Cheryl and Karen Daskas, owners of the upscale Tender boutique in Birmingham, Mich., were trying to find a way to draw their social-media friends into the store this year.(Click here to read this entire story.)
So they created an offer. They would sell their private-label Tender tights for $15 a pair — a bargain at a store that sells $1,500 messenger bags and $300 designer dresses.
"We sold out thousands of pairs in a few days," Cheryl Daskas said. "Blasting it on Twitter really drove it home. It was a lot of fun."
This is great news for retailers looking to take full advantage of social media to market directly to their customers. Social media is proving to be a most effective tool for communicating directly with your potential clients and customers. However, the article fails to talk about the importance having a relevant and meaningful message to deliver.

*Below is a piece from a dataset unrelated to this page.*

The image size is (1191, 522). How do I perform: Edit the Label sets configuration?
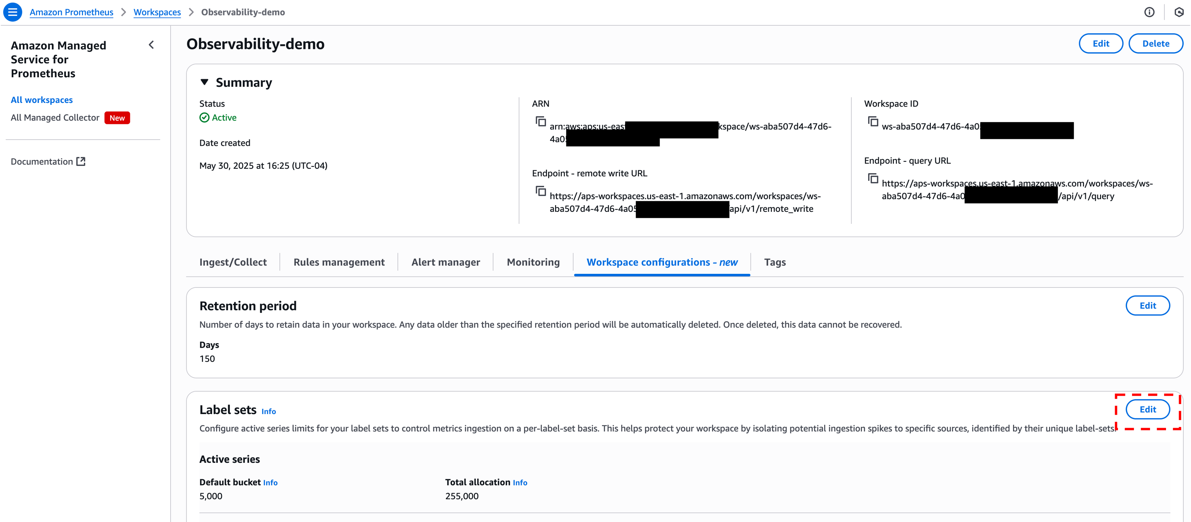pos(1148,409)
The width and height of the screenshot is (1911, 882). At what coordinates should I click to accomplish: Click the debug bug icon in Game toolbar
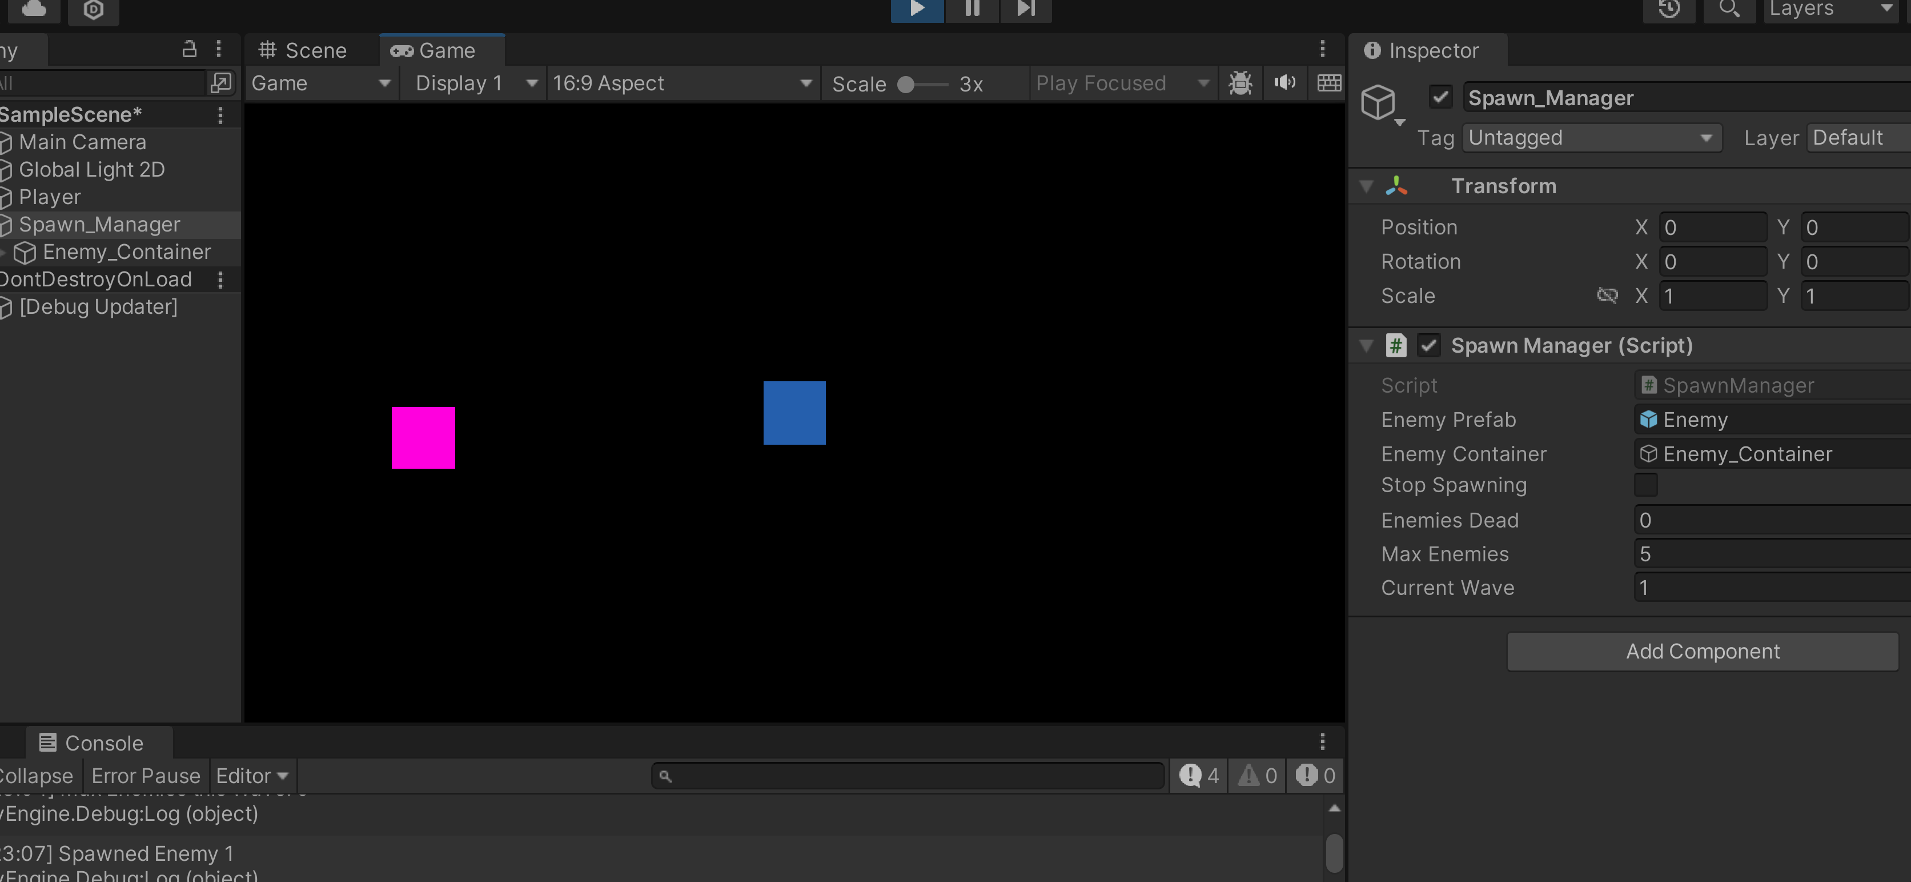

Social media will also fail to help you if the promotion you are doing is not attractive.
In other words, if your restaurant makes a special offer via social media that is good for a 10% discount, you are likely to receive a much lower level of response than if you offer them a free entree. This is just common sense, especially when it comes to traditional marketing techniques such as coupon flyers. The better the coupon the higher the response rate.
Because most forms of traditional marketing are much more expensive than a similar social media advertising campaign, business owners are more likely to make the offer good enough to get the highest possible response rate. With social media, being free or mostly free, they tend to make the offers small and less substantive, meaning they are less effective.
Social media is arguably the most effective communication tool in the world, but its effectiveness is directly linked to the message it imparts. It doesn't do you much good to broadcast a message that nobody cares about. In fact, the eventual impact could be just the opposite of what you hope to achieve by actually driving people away from your network.
The fact is, there are only so many times you can beg people to visit your store, or your website, without offering them an incentive for doing so, before they finally just stop listening. Even then, once social media delivers the potential customers you have been looking for, it is now incumbent upon you to keep them coming back.